__PROBLEM__:
Would you copy the full listing that follows without changing a thing?

╭─ PROVIDED RECORDS

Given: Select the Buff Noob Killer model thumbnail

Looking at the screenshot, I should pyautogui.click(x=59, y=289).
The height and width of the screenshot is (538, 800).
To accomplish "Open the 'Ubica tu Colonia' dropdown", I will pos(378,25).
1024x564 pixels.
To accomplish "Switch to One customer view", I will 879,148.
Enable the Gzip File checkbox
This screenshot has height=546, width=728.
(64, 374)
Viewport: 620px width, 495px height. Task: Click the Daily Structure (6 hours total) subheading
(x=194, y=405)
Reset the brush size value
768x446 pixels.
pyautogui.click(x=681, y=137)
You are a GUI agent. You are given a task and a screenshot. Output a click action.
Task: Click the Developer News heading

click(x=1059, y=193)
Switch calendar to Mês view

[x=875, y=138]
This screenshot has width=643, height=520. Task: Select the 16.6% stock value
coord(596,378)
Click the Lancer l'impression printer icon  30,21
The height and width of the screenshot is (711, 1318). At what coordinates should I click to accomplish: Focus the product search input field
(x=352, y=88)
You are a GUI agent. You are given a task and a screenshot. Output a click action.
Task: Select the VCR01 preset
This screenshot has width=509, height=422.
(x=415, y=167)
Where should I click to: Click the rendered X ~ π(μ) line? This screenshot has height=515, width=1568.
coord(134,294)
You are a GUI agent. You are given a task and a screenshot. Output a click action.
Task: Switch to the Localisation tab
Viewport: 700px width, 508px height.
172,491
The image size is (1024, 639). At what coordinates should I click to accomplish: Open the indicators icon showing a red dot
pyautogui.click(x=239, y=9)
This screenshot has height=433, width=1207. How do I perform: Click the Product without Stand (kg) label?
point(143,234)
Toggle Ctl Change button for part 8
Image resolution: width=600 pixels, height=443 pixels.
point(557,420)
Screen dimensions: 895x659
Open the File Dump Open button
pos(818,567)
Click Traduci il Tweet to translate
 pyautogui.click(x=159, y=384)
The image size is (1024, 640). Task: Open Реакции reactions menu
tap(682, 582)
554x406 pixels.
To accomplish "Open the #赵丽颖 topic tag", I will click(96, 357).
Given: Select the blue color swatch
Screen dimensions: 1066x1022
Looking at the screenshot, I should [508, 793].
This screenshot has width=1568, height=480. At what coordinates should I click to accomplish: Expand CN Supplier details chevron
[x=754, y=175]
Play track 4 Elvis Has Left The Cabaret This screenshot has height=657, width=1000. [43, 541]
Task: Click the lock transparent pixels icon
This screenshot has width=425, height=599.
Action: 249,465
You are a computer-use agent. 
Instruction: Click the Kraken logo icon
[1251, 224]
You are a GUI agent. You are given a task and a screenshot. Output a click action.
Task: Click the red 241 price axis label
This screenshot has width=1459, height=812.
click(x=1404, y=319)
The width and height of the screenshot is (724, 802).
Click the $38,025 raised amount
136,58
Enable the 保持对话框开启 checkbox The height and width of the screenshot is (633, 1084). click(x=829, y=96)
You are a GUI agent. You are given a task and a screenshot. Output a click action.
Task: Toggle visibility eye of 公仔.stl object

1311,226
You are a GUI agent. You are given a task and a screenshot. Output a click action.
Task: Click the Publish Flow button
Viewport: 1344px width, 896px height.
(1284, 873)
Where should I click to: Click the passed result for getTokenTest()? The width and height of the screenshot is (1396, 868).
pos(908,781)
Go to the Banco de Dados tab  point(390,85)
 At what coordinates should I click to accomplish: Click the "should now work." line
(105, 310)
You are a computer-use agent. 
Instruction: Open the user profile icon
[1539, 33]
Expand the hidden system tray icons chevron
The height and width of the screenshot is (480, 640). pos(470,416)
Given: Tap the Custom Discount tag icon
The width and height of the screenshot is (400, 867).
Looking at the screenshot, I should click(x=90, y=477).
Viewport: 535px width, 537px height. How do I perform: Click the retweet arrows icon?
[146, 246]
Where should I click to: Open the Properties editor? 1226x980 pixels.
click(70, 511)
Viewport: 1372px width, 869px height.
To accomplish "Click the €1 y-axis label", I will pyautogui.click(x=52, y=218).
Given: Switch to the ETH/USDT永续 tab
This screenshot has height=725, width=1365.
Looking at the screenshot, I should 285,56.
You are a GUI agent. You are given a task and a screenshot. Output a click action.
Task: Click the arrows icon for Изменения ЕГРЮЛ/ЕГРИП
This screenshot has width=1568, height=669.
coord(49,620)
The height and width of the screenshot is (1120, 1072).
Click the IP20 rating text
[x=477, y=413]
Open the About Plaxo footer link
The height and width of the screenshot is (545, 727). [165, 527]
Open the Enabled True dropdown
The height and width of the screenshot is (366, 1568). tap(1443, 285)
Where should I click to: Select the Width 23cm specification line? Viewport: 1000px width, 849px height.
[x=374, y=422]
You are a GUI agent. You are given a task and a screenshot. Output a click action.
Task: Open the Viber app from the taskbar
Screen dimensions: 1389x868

╰─

__RESPONSE TO THE TASK__:
Given: Select the Buff Noob Killer model thumbnail

Looking at the screenshot, I should pyautogui.click(x=59, y=289).
The height and width of the screenshot is (538, 800).
To accomplish "Open the 'Ubica tu Colonia' dropdown", I will pos(378,25).
1024x564 pixels.
To accomplish "Switch to One customer view", I will 879,148.
Enable the Gzip File checkbox
This screenshot has height=546, width=728.
(64, 374)
Viewport: 620px width, 495px height. Task: Click the Daily Structure (6 hours total) subheading
(x=194, y=405)
Reset the brush size value
768x446 pixels.
pyautogui.click(x=681, y=137)
You are a GUI agent. You are given a task and a screenshot. Output a click action.
Task: Click the Developer News heading

click(x=1059, y=193)
Switch calendar to Mês view

[x=875, y=138]
This screenshot has width=643, height=520. Task: Select the 16.6% stock value
coord(596,378)
Click the Lancer l'impression printer icon  30,21
The height and width of the screenshot is (711, 1318). At what coordinates should I click to accomplish: Focus the product search input field
(x=352, y=88)
You are a GUI agent. You are given a task and a screenshot. Output a click action.
Task: Select the VCR01 preset
This screenshot has width=509, height=422.
(x=415, y=167)
Where should I click to: Click the rendered X ~ π(μ) line? This screenshot has height=515, width=1568.
coord(134,294)
You are a GUI agent. You are given a task and a screenshot. Output a click action.
Task: Switch to the Localisation tab
Viewport: 700px width, 508px height.
172,491
The image size is (1024, 639). At what coordinates should I click to accomplish: Open the indicators icon showing a red dot
pyautogui.click(x=239, y=9)
This screenshot has height=433, width=1207. How do I perform: Click the Product without Stand (kg) label?
point(143,234)
Toggle Ctl Change button for part 8
Image resolution: width=600 pixels, height=443 pixels.
point(557,420)
Screen dimensions: 895x659
Open the File Dump Open button
pos(818,567)
Click Traduci il Tweet to translate
 pyautogui.click(x=159, y=384)
The image size is (1024, 640). Task: Open Реакции reactions menu
tap(682, 582)
554x406 pixels.
To accomplish "Open the #赵丽颖 topic tag", I will click(96, 357).
Given: Select the blue color swatch
Screen dimensions: 1066x1022
Looking at the screenshot, I should [508, 793].
This screenshot has width=1568, height=480. At what coordinates should I click to accomplish: Expand CN Supplier details chevron
[x=754, y=175]
Play track 4 Elvis Has Left The Cabaret This screenshot has height=657, width=1000. [43, 541]
Task: Click the lock transparent pixels icon
This screenshot has width=425, height=599.
Action: 249,465
You are a computer-use agent. 
Instruction: Click the Kraken logo icon
[1251, 224]
You are a GUI agent. You are given a task and a screenshot. Output a click action.
Task: Click the red 241 price axis label
This screenshot has width=1459, height=812.
click(x=1404, y=319)
The width and height of the screenshot is (724, 802).
Click the $38,025 raised amount
136,58
Enable the 保持对话框开启 checkbox The height and width of the screenshot is (633, 1084). click(x=829, y=96)
You are a GUI agent. You are given a task and a screenshot. Output a click action.
Task: Toggle visibility eye of 公仔.stl object

1311,226
You are a GUI agent. You are given a task and a screenshot. Output a click action.
Task: Click the Publish Flow button
Viewport: 1344px width, 896px height.
(1284, 873)
Where should I click to: Click the passed result for getTokenTest()? The width and height of the screenshot is (1396, 868).
pos(908,781)
Go to the Banco de Dados tab  point(390,85)
 At what coordinates should I click to accomplish: Click the "should now work." line
(105, 310)
You are a computer-use agent. 
Instruction: Open the user profile icon
[1539, 33]
Expand the hidden system tray icons chevron
The height and width of the screenshot is (480, 640). pos(470,416)
Given: Tap the Custom Discount tag icon
The width and height of the screenshot is (400, 867).
Looking at the screenshot, I should click(x=90, y=477).
Viewport: 535px width, 537px height. How do I perform: Click the retweet arrows icon?
[146, 246]
Where should I click to: Open the Properties editor? 1226x980 pixels.
click(70, 511)
Viewport: 1372px width, 869px height.
To accomplish "Click the €1 y-axis label", I will pyautogui.click(x=52, y=218).
Given: Switch to the ETH/USDT永续 tab
This screenshot has height=725, width=1365.
Looking at the screenshot, I should 285,56.
You are a GUI agent. You are given a task and a screenshot. Output a click action.
Task: Click the arrows icon for Изменения ЕГРЮЛ/ЕГРИП
This screenshot has width=1568, height=669.
coord(49,620)
The height and width of the screenshot is (1120, 1072).
Click the IP20 rating text
[x=477, y=413]
Open the About Plaxo footer link
The height and width of the screenshot is (545, 727). [165, 527]
Open the Enabled True dropdown
The height and width of the screenshot is (366, 1568). tap(1443, 285)
Where should I click to: Select the Width 23cm specification line? Viewport: 1000px width, 849px height.
[x=374, y=422]
You are a GUI agent. You are given a task and a screenshot. Output a click action.
Task: Open the Viber app from the taskbar
Screen dimensions: 1389x868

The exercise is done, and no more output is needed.